You are dragging a 110 kg trunk across a floor at a constant velocity with horizontal force of 380 N. A friend decides to help by pulling on the trunk with a force of 150 N [up]. Will this help? Calculate the force required to pull the trunk at a constant velocity to help you decide.

Homework Equations

μ_k = F_k/F_N
F_g = m × g

The Attempt at a Solution

I found the coefficient of kinetic friction (μ_k) to be 0.35.

I'm confused by what it means by "will this help?". Wouldn't it help because your friend is reducing the F_N (force normal) on the trunk? I found force required to pull the trunk at a constant velocity is 377.3 N (F_k) using the equation:

μ_k = F_k/F_N
= 0.35 x 1078 N
= 377.3 N.

Now, when your friend is pulling the trunk upwards wouldn't the Force normal decrease to 928 N [up] because 1078 N - 150 N? So would the force required be

F_k/ F_N = 324.8N?

 

[Simon Bridge]

I found the coefficient of kinetic friction (μ_k) to be 0.35.

What is important is how you found it. My number may agree with yours but if I got it by furvent prayor I probably won't get the marks.

I'm confused by what it means by "will this help?". Wouldn't it help because your friend is reducing the F_N (force normal) on the trunk?

Well would it? If so, then it does help and if not then it doesn't. Where is the confusion?

Note: someone not familiar with the way friction works may think that people who help should pull, at least a bit, in the same direction as you.

Anyhow - reading the rest - your reasoning seems fine if a little disorganized.
One way to overcome confusion and uncertainty with this sort of problem is to draw the free body diagram (or some other reasonable diagram) with all the forces and formally write ƩF=ma for each axis direction.
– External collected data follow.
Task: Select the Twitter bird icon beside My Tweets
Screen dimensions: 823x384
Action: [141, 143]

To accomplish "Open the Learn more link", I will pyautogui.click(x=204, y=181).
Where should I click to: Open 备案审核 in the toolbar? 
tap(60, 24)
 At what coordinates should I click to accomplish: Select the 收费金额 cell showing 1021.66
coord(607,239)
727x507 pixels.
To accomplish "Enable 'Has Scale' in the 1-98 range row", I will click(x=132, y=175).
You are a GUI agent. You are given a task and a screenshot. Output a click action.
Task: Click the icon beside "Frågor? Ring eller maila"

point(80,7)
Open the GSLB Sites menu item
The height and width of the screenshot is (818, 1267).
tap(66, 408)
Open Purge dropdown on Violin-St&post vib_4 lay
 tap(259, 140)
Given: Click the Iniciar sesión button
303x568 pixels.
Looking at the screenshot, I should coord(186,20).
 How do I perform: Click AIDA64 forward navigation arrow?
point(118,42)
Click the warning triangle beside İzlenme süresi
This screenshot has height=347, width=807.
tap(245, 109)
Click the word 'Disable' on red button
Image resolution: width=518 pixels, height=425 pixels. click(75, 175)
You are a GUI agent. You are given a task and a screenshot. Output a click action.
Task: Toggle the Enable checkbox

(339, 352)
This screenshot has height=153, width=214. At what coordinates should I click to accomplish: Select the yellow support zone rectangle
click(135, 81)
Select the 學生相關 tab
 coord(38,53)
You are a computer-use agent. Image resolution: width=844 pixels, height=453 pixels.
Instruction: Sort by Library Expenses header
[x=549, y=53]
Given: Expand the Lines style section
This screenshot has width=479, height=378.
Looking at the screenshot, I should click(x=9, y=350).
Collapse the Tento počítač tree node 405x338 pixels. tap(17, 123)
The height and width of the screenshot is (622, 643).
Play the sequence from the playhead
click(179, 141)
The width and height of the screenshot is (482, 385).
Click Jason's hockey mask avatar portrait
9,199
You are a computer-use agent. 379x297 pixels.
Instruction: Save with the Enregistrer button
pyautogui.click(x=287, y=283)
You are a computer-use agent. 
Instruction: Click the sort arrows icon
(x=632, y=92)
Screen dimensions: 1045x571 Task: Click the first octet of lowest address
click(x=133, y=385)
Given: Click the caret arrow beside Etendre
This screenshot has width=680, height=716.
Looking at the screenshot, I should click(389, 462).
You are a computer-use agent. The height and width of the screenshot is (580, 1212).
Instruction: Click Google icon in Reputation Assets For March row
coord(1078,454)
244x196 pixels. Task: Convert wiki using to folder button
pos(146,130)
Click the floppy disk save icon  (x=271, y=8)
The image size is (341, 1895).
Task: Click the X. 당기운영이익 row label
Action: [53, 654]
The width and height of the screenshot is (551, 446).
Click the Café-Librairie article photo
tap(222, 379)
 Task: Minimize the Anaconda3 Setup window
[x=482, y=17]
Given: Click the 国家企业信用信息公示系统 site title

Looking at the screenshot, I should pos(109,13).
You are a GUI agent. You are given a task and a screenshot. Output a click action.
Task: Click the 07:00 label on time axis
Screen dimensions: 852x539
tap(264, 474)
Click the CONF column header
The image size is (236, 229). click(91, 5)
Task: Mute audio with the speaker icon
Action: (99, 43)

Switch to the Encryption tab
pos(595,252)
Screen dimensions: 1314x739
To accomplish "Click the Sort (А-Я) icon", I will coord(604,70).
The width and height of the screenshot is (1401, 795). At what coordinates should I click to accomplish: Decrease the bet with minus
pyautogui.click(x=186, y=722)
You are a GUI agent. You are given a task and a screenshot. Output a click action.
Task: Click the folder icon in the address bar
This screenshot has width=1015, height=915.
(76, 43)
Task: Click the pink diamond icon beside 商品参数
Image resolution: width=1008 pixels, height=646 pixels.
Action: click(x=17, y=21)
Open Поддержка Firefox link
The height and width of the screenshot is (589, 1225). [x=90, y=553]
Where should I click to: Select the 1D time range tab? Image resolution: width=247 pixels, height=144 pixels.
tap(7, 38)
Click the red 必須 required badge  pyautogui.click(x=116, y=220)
So : constant velocity implies acceleration is zero so ma=0 ... and you can write:
- by yourself: $\sum F=ma \Rightarrow$
vertically: $F_N-mg=0$
horizontally: $F_{me}-\mu F_N=0$

- with your friend: $\sum F=ma \Rightarrow$
vertically: $F_N+F_{him}-mg=0$
horizontally: $F_{me}-\mu F_N=0$

See how it is easier to have confidence in your results when it is written like that?